Centaurus A is a well-studied galaxy about 10 million light-years away

Centaurus A is a well-studied galaxy about 10 million light-years away. Now it has been seen in even greater detail with the infrared eye of NASA's Spitzer Space Telescope. This image, released yesterday, shows the remains of merger and helps explain the galaxy's history.

About 200 million years ago, this galaxy is believed to have consumed a smaller spiral galaxy, the contents of which appear to be churning inside Centaurus A's core, triggering new generations of star birth.

Also remaining is a parallelogram-shaped structure of dust that's wrapped tightly around the very center of the galaxy.

The image was presented at a meeting of the American Astronomical Society in Denver.

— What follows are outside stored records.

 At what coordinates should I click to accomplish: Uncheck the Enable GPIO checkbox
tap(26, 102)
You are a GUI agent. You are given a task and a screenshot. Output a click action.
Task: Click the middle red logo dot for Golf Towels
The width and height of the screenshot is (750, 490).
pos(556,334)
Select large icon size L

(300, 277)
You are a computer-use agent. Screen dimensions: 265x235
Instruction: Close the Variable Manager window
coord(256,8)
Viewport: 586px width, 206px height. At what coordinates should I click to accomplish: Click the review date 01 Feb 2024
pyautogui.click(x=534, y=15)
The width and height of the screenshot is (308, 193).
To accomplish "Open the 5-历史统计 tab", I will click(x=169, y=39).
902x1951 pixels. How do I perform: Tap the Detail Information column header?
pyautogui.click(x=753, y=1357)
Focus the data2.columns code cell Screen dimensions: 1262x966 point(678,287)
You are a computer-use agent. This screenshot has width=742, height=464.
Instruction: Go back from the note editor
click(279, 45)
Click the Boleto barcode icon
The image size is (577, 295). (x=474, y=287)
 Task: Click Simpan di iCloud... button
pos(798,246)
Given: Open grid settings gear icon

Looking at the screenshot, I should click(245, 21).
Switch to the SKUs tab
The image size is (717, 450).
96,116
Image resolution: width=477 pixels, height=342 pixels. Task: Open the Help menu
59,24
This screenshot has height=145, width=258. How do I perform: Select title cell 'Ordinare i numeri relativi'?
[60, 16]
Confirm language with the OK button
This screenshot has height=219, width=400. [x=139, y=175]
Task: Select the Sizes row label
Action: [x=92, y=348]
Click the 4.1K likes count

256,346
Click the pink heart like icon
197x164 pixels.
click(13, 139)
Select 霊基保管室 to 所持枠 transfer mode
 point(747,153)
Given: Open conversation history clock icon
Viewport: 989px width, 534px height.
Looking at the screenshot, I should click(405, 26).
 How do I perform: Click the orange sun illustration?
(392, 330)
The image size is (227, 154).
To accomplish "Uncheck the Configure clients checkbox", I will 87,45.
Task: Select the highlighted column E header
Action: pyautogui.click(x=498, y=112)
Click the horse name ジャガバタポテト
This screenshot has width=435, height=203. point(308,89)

While previous observations with other telescopes have revealed this galactic remnant, it appeared as one long and irregular bar of dust.

"Now we can actually see the shape of this structure, which helps us explain how it arose," said Jocelyn Keene, principal investigator for the new research and an astronomer at NASA's Jet Propulsion Laboratory and the California Institute of Technology, both in Pasadena, Calif.

Centaurus A is a type of galaxy known as "elliptical." It is one of the brightest sources of radio waves in the sky, which suggests the presence of a supermassive black hole at its center.

Resolving this unusual parallelogram structure has helped astronomers put together a picture of its history. The geometric shape can be explained using a model that describes a flat spiral galaxy falling into an elliptical galaxy and becoming twisted and warped in the process. The folds in the warped disc, when viewed nearly edge-on, take on the appearance of a parallelogram. The model predicts that the leftover galaxy will ultimately flatten into a plane before being entirely devoured by Centaurus A.

Such galactic feeding has long thought to be a mechanism by which giant elliptical galaxies form and grow, and likely provides the fuel that drives the strong radio activity surrounding Centaurus A's central black hole.